The total maps to the 14-day risk of all-cause death, new or recurrent myocardial infarction, or severe recurrent ischaemia requiring urgent revascularisation:
0-1 -> ~4.7% 2 -> ~8.3% 3 -> ~13.2%
4 -> ~19.9% 5 -> ~26.2% 6-7 -> ~40.9%
Worked example
A 68-year-old (1 point for age) with diabetes, hypertension, and a smoking history (1 point, three risk factors), known 60% left anterior descending stenosis on a prior catheterisation (1 point), a positive troponin on arrival (1 point), but with a normal ECG and only one anginal episode in the last 24 hours — scores 4 points. The 14-day event rate for this band is approximately 20%, which places the patient in the intermediate-to-high risk group that typically benefits from early invasive strategy rather than initial conservative management.
A 55-year-old with one risk factor, normal ECG, no prior stenosis, a single anginal episode, and a negative troponin who happens to be on aspirin scores 1 point — roughly 5% 14-day event rate, where conservative management is reasonable while serial markers are pending.
Why aspirin use adds a point — the counter-intuitive criterion
Aspirin use in the prior 7 days seems paradoxical as a risk factor, but it is a marker rather than a cause. A patient whose chest pain developed despite antiplatelet protection has more aggressive, platelet-rich thrombus that aspirin alone is insufficient to suppress. The criterion was validated in the original TIMI 11B and ESSENCE trials and has been confirmed repeatedly: aspirin use identifies a sicker phenotype, not an aspirin failure.

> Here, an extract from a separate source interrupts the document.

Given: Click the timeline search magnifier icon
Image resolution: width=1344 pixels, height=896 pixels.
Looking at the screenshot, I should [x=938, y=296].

TIMI score limitations and context
The score was derived and validated in specific trial populations from the late 1990s. Real-world patients who are elderly, female, or have significant comorbidities may be less well calibrated. The GRACE score, which incorporates heart rate, blood pressure, and renal function, tends to discriminate better in community populations and contemporary practice. Use TIMI as one input among several — alongside the ECG, serial troponins, local protocol, and clinical judgement — rather than as a standalone decision rule.

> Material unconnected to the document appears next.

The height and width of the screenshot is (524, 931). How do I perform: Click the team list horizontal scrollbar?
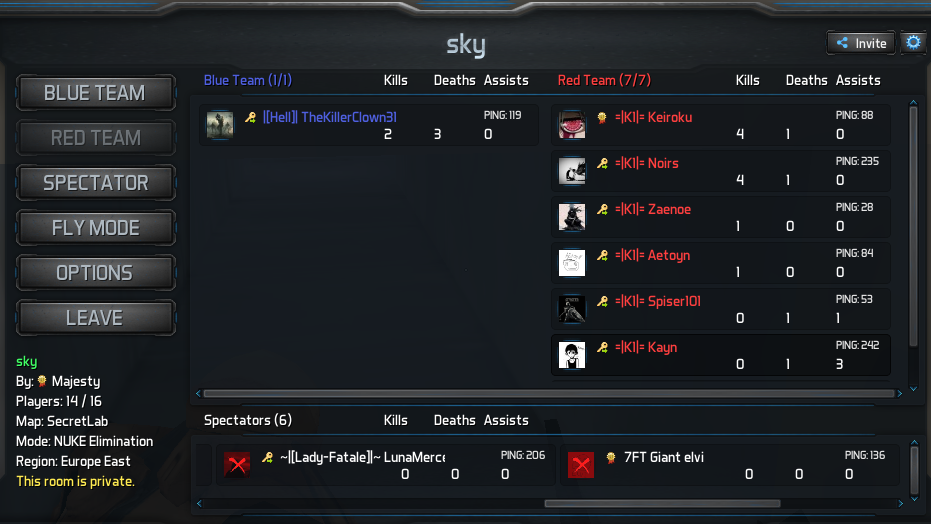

The score applies only to UA/NSTEMI presentations. Do not use it for STEMI (where urgent reperfusion is the priority regardless of score) or for undifferentiated chest pain without a working diagnosis of ACS.
This tool is for educational and clinical reference. All management decisions must be made by qualified clinicians with full access to the patient’s history, examination, and investigations.